• Task requirements
Please restate, exactly, only the lines from the beginning of the listing below through the line containing "The height and", with the pictures left out.
Content starts
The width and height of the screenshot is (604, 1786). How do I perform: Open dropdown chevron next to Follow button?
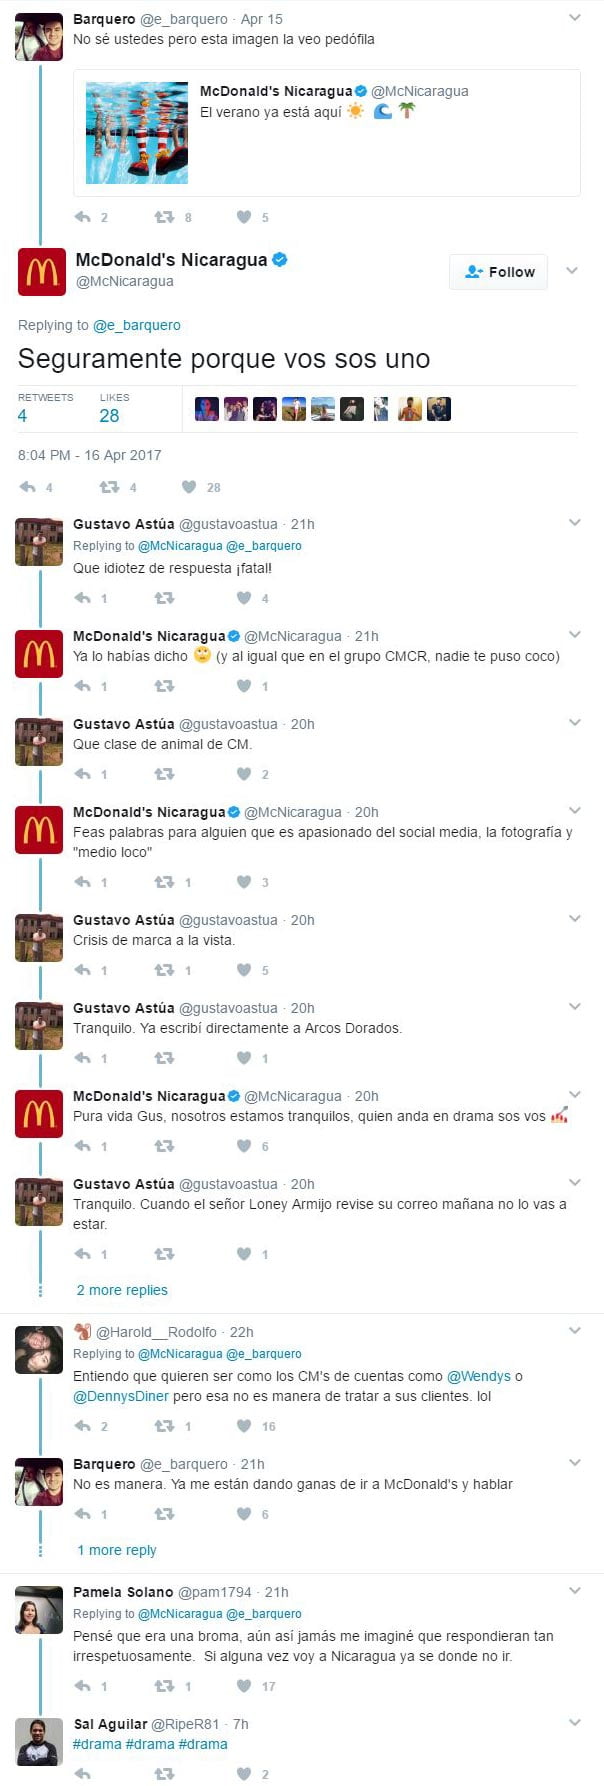coord(572,271)
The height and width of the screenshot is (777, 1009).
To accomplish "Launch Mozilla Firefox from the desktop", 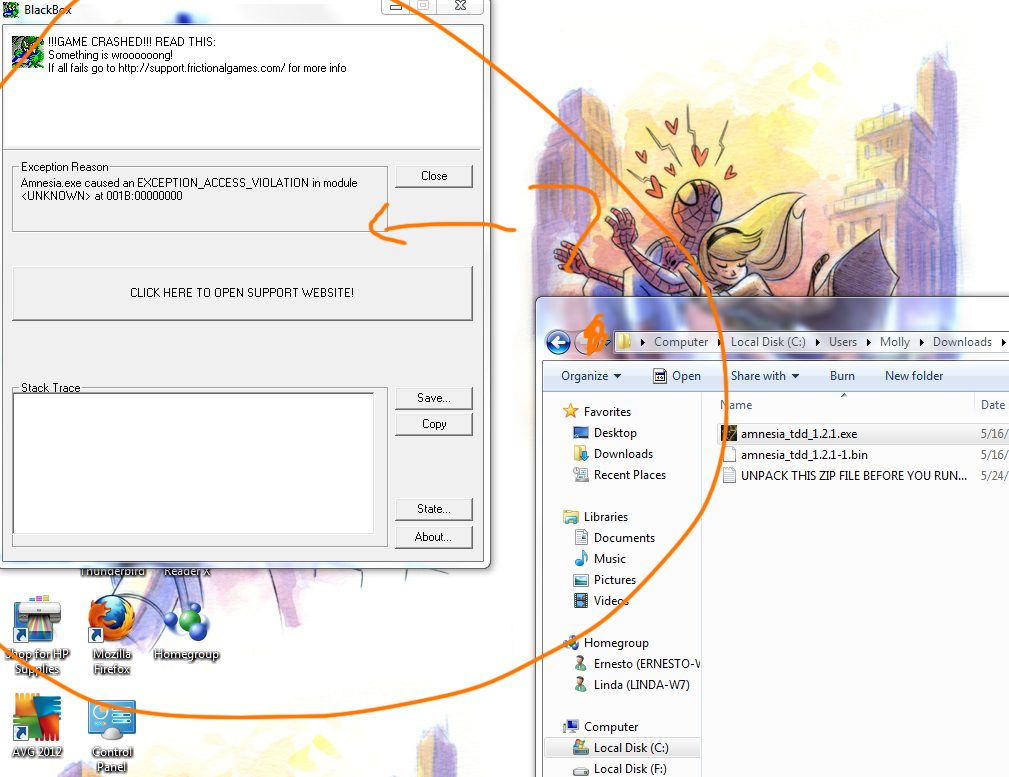I will click(111, 623).
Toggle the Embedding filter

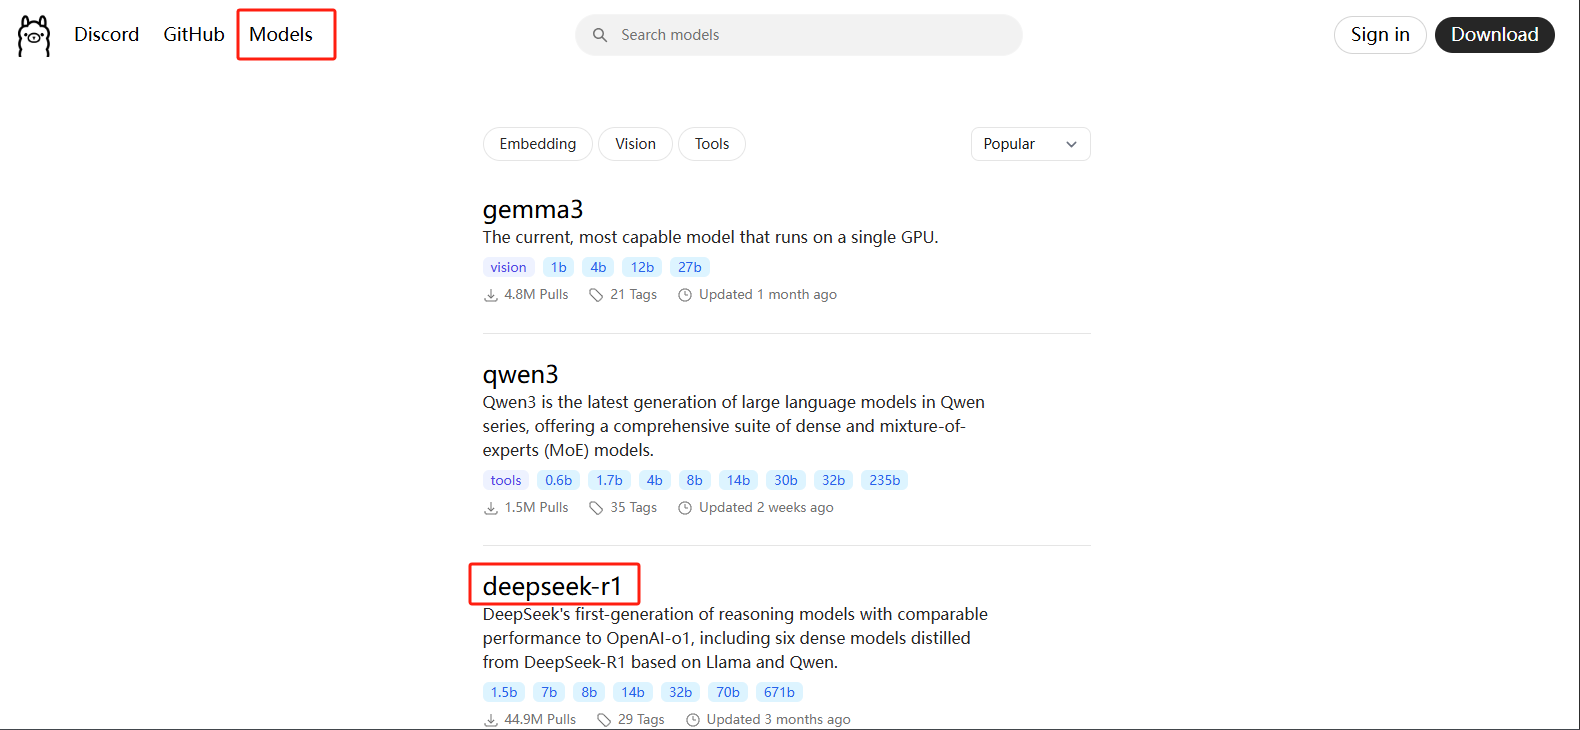click(x=537, y=144)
Content ends
• Output below
The width and height of the screenshot is (604, 1786). How do I perform: Open dropdown chevron next to Follow button?
coord(572,271)
The height and width of the screenshot is (777, 1009).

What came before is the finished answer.